[Provided records Boundary: Start]

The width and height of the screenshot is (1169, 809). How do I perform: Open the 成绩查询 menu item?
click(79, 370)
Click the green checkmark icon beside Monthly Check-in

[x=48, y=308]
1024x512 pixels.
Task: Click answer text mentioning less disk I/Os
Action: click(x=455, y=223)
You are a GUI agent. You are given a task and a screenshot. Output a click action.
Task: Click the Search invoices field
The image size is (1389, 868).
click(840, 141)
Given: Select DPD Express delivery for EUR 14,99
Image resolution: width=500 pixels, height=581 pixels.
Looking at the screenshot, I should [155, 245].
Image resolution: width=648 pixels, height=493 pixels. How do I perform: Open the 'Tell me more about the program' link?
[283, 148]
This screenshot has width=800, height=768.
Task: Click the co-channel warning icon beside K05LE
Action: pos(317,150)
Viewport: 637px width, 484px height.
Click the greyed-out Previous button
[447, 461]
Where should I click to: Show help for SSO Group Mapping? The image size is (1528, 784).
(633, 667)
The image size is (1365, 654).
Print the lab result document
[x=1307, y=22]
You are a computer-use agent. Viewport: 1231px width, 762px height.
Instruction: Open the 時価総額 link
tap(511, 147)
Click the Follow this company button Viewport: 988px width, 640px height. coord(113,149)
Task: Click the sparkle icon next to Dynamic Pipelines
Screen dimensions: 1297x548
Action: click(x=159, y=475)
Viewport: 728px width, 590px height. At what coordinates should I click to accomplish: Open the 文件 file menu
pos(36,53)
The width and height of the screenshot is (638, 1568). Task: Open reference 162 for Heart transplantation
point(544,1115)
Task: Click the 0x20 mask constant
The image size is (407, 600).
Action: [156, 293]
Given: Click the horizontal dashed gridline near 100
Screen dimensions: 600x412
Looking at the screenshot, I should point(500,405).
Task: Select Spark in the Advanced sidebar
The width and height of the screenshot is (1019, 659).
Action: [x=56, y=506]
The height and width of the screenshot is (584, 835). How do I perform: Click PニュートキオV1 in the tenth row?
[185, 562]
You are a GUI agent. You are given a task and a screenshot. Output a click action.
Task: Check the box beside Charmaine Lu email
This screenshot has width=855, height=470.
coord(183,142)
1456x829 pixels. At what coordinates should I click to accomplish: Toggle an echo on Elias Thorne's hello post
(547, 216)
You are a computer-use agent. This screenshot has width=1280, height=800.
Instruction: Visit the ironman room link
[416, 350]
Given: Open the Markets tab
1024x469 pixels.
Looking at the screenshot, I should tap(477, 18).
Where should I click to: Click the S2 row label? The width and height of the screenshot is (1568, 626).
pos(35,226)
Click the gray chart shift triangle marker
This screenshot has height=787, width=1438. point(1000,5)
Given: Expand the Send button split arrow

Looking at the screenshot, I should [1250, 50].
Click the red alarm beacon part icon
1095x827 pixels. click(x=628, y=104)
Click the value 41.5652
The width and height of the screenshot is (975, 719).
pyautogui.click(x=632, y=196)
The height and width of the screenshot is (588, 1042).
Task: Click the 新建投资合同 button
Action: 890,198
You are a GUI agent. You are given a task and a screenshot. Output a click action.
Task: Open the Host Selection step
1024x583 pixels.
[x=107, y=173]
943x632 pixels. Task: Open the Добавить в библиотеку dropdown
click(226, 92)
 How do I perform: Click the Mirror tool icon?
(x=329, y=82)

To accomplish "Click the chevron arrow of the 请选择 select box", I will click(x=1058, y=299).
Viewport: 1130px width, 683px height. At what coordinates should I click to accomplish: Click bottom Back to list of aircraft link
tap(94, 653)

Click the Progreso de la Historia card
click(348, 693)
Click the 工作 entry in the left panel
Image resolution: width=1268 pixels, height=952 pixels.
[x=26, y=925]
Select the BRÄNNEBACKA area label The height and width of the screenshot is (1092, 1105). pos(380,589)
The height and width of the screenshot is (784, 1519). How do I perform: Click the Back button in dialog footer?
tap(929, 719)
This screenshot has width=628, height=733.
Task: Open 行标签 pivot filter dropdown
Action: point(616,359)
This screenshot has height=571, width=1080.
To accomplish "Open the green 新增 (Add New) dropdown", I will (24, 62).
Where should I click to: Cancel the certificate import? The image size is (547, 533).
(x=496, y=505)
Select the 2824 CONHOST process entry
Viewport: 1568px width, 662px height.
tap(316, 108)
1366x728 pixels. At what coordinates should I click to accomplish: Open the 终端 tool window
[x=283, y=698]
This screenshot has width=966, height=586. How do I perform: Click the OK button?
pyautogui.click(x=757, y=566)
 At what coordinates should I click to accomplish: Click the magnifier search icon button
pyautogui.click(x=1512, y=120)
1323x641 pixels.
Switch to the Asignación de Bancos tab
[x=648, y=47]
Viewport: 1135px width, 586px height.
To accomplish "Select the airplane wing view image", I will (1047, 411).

[Provided records Boundary: End]

» **The problem**: Copy each line of the entries exactly.

» **Written response**:
The width and height of the screenshot is (1169, 809). How do I perform: Open the 成绩查询 menu item?
click(79, 370)
Click the green checkmark icon beside Monthly Check-in

[x=48, y=308]
1024x512 pixels.
Task: Click answer text mentioning less disk I/Os
Action: click(x=455, y=223)
You are a GUI agent. You are given a task and a screenshot. Output a click action.
Task: Click the Search invoices field
The image size is (1389, 868).
click(840, 141)
Given: Select DPD Express delivery for EUR 14,99
Image resolution: width=500 pixels, height=581 pixels.
Looking at the screenshot, I should [155, 245].
Image resolution: width=648 pixels, height=493 pixels. How do I perform: Open the 'Tell me more about the program' link?
[283, 148]
This screenshot has width=800, height=768.
Task: Click the co-channel warning icon beside K05LE
Action: pos(317,150)
Viewport: 637px width, 484px height.
Click the greyed-out Previous button
[447, 461]
Where should I click to: Show help for SSO Group Mapping? The image size is (1528, 784).
(633, 667)
The image size is (1365, 654).
Print the lab result document
[x=1307, y=22]
You are a computer-use agent. Viewport: 1231px width, 762px height.
Instruction: Open the 時価総額 link
tap(511, 147)
Click the Follow this company button Viewport: 988px width, 640px height. coord(113,149)
Task: Click the sparkle icon next to Dynamic Pipelines
Screen dimensions: 1297x548
Action: click(x=159, y=475)
Viewport: 728px width, 590px height. At what coordinates should I click to accomplish: Open the 文件 file menu
pos(36,53)
The width and height of the screenshot is (638, 1568). Task: Open reference 162 for Heart transplantation
point(544,1115)
Task: Click the 0x20 mask constant
The image size is (407, 600).
Action: [156, 293]
Given: Click the horizontal dashed gridline near 100
Screen dimensions: 600x412
Looking at the screenshot, I should point(500,405).
Task: Select Spark in the Advanced sidebar
The width and height of the screenshot is (1019, 659).
Action: [x=56, y=506]
The height and width of the screenshot is (584, 835). How do I perform: Click PニュートキオV1 in the tenth row?
[185, 562]
You are a GUI agent. You are given a task and a screenshot. Output a click action.
Task: Check the box beside Charmaine Lu email
This screenshot has width=855, height=470.
coord(183,142)
1456x829 pixels. At what coordinates should I click to accomplish: Toggle an echo on Elias Thorne's hello post
(547, 216)
You are a computer-use agent. This screenshot has width=1280, height=800.
Instruction: Visit the ironman room link
[416, 350]
Given: Open the Markets tab
1024x469 pixels.
Looking at the screenshot, I should tap(477, 18).
Where should I click to: Click the S2 row label? The width and height of the screenshot is (1568, 626).
pos(35,226)
Click the gray chart shift triangle marker
This screenshot has height=787, width=1438. point(1000,5)
Given: Expand the Send button split arrow

Looking at the screenshot, I should [1250, 50].
Click the red alarm beacon part icon
1095x827 pixels. click(x=628, y=104)
Click the value 41.5652
The width and height of the screenshot is (975, 719).
pyautogui.click(x=632, y=196)
The height and width of the screenshot is (588, 1042).
Task: Click the 新建投资合同 button
Action: 890,198
You are a GUI agent. You are given a task and a screenshot. Output a click action.
Task: Open the Host Selection step
1024x583 pixels.
[x=107, y=173]
943x632 pixels. Task: Open the Добавить в библиотеку dropdown
click(226, 92)
 How do I perform: Click the Mirror tool icon?
(x=329, y=82)

To accomplish "Click the chevron arrow of the 请选择 select box", I will click(x=1058, y=299).
Viewport: 1130px width, 683px height. At what coordinates should I click to accomplish: Click bottom Back to list of aircraft link
tap(94, 653)

Click the Progreso de la Historia card
click(348, 693)
Click the 工作 entry in the left panel
Image resolution: width=1268 pixels, height=952 pixels.
[x=26, y=925]
Select the BRÄNNEBACKA area label The height and width of the screenshot is (1092, 1105). pos(380,589)
The height and width of the screenshot is (784, 1519). How do I perform: Click the Back button in dialog footer?
tap(929, 719)
This screenshot has width=628, height=733.
Task: Open 行标签 pivot filter dropdown
Action: point(616,359)
This screenshot has height=571, width=1080.
To accomplish "Open the green 新增 (Add New) dropdown", I will (24, 62).
Where should I click to: Cancel the certificate import? The image size is (547, 533).
(x=496, y=505)
Select the 2824 CONHOST process entry
Viewport: 1568px width, 662px height.
tap(316, 108)
1366x728 pixels. At what coordinates should I click to accomplish: Open the 终端 tool window
[x=283, y=698]
This screenshot has width=966, height=586. How do I perform: Click the OK button?
pyautogui.click(x=757, y=566)
 At what coordinates should I click to accomplish: Click the magnifier search icon button
pyautogui.click(x=1512, y=120)
1323x641 pixels.
Switch to the Asignación de Bancos tab
[x=648, y=47]
Viewport: 1135px width, 586px height.
To accomplish "Select the airplane wing view image", I will (1047, 411).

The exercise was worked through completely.